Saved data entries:

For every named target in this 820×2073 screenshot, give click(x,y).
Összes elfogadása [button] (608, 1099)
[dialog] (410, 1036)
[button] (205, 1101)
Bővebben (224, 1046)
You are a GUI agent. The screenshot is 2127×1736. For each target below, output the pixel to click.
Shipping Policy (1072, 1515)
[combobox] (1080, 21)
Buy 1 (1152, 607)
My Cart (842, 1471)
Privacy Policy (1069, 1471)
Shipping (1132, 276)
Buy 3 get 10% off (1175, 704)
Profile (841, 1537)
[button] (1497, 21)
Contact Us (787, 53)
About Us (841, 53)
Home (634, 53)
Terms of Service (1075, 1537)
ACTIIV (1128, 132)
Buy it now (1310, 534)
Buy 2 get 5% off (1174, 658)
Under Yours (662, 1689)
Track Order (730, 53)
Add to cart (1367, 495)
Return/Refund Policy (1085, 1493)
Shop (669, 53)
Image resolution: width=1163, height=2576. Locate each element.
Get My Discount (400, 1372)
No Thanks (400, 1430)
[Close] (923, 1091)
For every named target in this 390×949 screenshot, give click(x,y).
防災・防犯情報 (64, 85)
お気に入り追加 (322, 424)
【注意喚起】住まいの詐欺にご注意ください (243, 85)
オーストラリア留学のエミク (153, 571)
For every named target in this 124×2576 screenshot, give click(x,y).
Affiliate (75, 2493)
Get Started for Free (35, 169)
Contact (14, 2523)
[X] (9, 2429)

REQUIREMENT -
Could all of the entries be retyped word for word?

YOUR SOLUTION -
For every named target in this 820×2073 screenshot, give click(x,y).
Összes elfogadása [button] (608, 1099)
[dialog] (410, 1036)
[button] (205, 1101)
Bővebben (224, 1046)
You are a GUI agent. The screenshot is 2127×1736. For each target below, output the pixel to click.
Shipping Policy (1072, 1515)
[combobox] (1080, 21)
Buy 1 (1152, 607)
My Cart (842, 1471)
Privacy Policy (1069, 1471)
Shipping (1132, 276)
Buy 3 get 10% off (1175, 704)
Profile (841, 1537)
[button] (1497, 21)
Contact Us (787, 53)
About Us (841, 53)
Home (634, 53)
Terms of Service (1075, 1537)
ACTIIV (1128, 132)
Buy it now (1310, 534)
Buy 2 get 5% off (1174, 658)
Under Yours (662, 1689)
Track Order (730, 53)
Add to cart (1367, 495)
Return/Refund Policy (1085, 1493)
Shop (669, 53)
Image resolution: width=1163, height=2576. Locate each element.
Get My Discount (400, 1372)
No Thanks (400, 1430)
[Close] (923, 1091)
For every named target in this 390×949 screenshot, give click(x,y).
防災・防犯情報 (64, 85)
お気に入り追加 (322, 424)
【注意喚起】住まいの詐欺にご注意ください (243, 85)
オーストラリア留学のエミク (153, 571)
For every named target in this 124×2576 screenshot, give click(x,y).
Affiliate (75, 2493)
Get Started for Free (35, 169)
Contact (14, 2523)
[X] (9, 2429)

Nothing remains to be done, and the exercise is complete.